Background: A substantial number of individuals with Parkinson’s disease exhibit debilitating non-motor symptoms that decrease quality of life. To date, few treatment options exist for the non-motor symptomatology related to Parkinson’s disease. The goal of this pilot investigation was to determine the effects of Tai Chi exercise on the non-motor symptomology in Parkinson’s disease. Methods: Twenty-one individuals with Parkinson’s disease were enrolled in a Tai Chi intervention (n=15) or a noncontact control group (n=6). Participants assigned to Tai Chi participated in 60-minute Tai Chi sessions three times per week, for 16 weeks. Pre and post measures included indices of cognitive-executive function including visuomotor tracking and attention, selective attention, working memory, inhibition, processing speed and task switching. Additionally, all participants were evaluated on the Parkinson’s disease Questionnaire-39 and Tinetti’s Falls Efficacy Scale. Results: Results indicated that the Tai Chi training group had significantly better scores following the intervention than the control group on the Parkinson’s disease Questionnaire-39 total score as well as the emotional well-being sub score.
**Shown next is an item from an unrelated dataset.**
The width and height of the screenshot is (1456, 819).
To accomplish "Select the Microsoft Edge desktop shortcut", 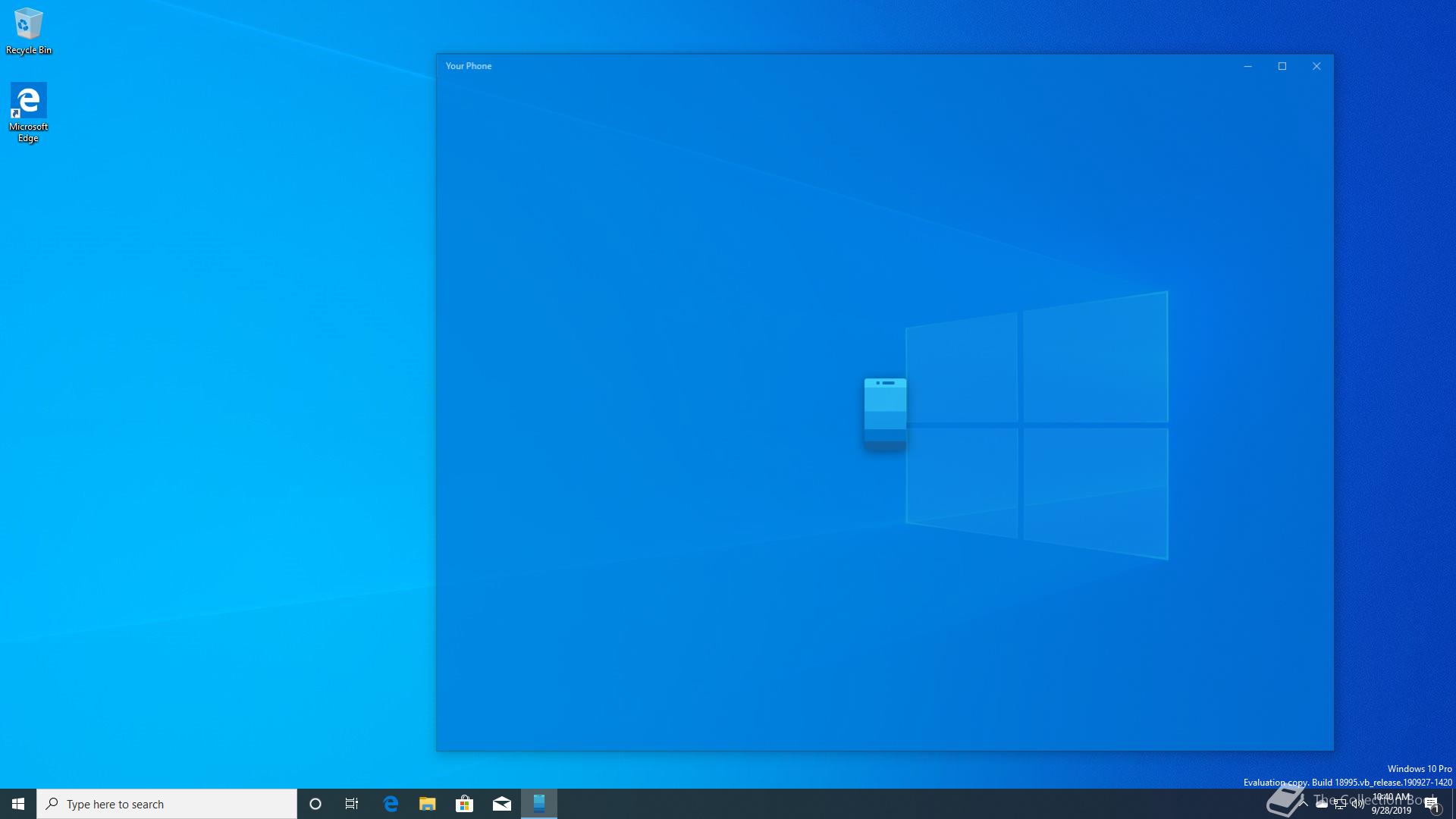I will [x=28, y=111].
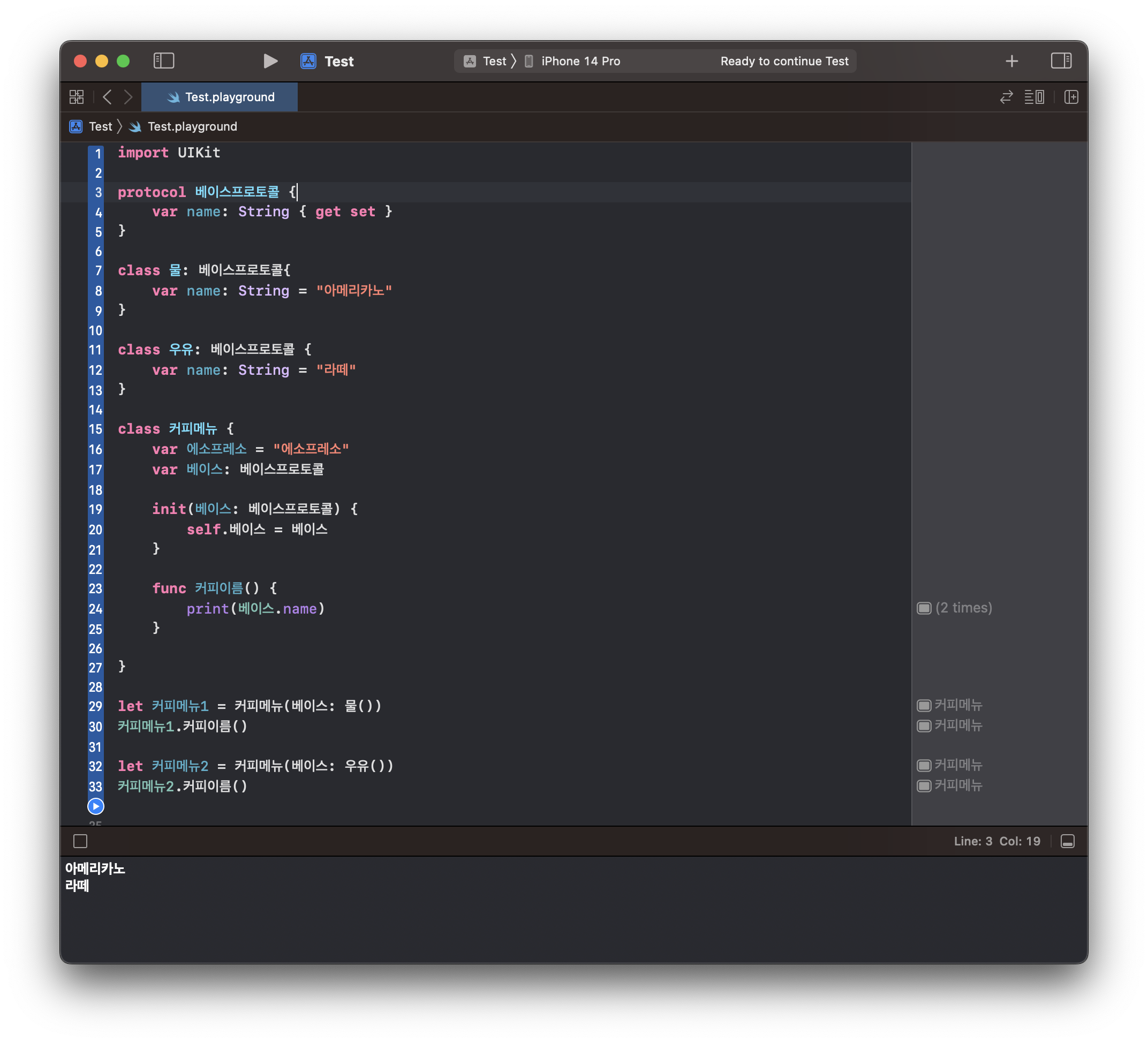
Task: Add a new editor pane on right
Action: click(1071, 97)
Trends for improvement were noted for the Tai Chi group on Digits Backwards, Tinetti’s Falls Efficacy Scale, and the activities of daily living and communication sub scores of the Parkinson’s disease Questionnaire-39. Conclusions: This research provides initial data that supports future studies to definitively establish efficacy of Tai Chi to improve non-motor features of Parkinson’s disease.